▶ [Task statement] Every record below should appear in your answer, copied exactly.

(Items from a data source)

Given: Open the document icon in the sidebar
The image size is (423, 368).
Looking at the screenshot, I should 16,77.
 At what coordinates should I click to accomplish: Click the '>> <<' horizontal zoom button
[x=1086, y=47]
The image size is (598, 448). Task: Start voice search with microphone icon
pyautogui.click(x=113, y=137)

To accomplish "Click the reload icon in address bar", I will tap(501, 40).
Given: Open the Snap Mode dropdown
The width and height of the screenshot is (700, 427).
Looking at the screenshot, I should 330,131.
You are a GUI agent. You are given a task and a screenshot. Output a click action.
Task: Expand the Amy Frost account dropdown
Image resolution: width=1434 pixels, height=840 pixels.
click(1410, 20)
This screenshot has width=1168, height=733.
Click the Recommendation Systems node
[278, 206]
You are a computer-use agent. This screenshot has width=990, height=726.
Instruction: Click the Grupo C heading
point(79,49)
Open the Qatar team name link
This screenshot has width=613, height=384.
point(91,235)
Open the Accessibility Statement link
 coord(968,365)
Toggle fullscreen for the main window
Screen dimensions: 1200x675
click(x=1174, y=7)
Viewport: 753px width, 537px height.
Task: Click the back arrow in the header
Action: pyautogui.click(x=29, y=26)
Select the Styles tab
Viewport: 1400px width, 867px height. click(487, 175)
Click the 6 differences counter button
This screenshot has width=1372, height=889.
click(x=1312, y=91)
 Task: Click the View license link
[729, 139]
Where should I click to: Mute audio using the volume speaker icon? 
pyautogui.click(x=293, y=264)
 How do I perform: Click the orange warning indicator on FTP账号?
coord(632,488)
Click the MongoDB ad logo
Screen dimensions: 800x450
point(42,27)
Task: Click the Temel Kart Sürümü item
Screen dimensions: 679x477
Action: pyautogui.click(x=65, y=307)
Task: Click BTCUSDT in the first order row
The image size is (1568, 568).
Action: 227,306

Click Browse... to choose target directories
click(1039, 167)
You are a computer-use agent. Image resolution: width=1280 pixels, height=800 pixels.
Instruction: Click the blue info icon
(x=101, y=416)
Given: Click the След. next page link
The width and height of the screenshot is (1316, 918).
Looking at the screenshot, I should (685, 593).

▶ [Written solution]
Given: Open the document icon in the sidebar
The image size is (423, 368).
Looking at the screenshot, I should 16,77.
 At what coordinates should I click to accomplish: Click the '>> <<' horizontal zoom button
[x=1086, y=47]
The image size is (598, 448). Task: Start voice search with microphone icon
pyautogui.click(x=113, y=137)

To accomplish "Click the reload icon in address bar", I will tap(501, 40).
Given: Open the Snap Mode dropdown
The width and height of the screenshot is (700, 427).
Looking at the screenshot, I should 330,131.
You are a GUI agent. You are given a task and a screenshot. Output a click action.
Task: Expand the Amy Frost account dropdown
Image resolution: width=1434 pixels, height=840 pixels.
click(1410, 20)
This screenshot has width=1168, height=733.
Click the Recommendation Systems node
[278, 206]
You are a computer-use agent. This screenshot has width=990, height=726.
Instruction: Click the Grupo C heading
point(79,49)
Open the Qatar team name link
This screenshot has width=613, height=384.
point(91,235)
Open the Accessibility Statement link
 coord(968,365)
Toggle fullscreen for the main window
Screen dimensions: 1200x675
click(x=1174, y=7)
Viewport: 753px width, 537px height.
Task: Click the back arrow in the header
Action: pyautogui.click(x=29, y=26)
Select the Styles tab
Viewport: 1400px width, 867px height. click(487, 175)
Click the 6 differences counter button
This screenshot has width=1372, height=889.
click(x=1312, y=91)
 Task: Click the View license link
[729, 139]
Where should I click to: Mute audio using the volume speaker icon? 
pyautogui.click(x=293, y=264)
 How do I perform: Click the orange warning indicator on FTP账号?
coord(632,488)
Click the MongoDB ad logo
Screen dimensions: 800x450
point(42,27)
Task: Click the Temel Kart Sürümü item
Screen dimensions: 679x477
Action: pyautogui.click(x=65, y=307)
Task: Click BTCUSDT in the first order row
The image size is (1568, 568).
Action: 227,306

Click Browse... to choose target directories
click(1039, 167)
You are a computer-use agent. Image resolution: width=1280 pixels, height=800 pixels.
Instruction: Click the blue info icon
(x=101, y=416)
Given: Click the След. next page link
The width and height of the screenshot is (1316, 918).
Looking at the screenshot, I should (685, 593).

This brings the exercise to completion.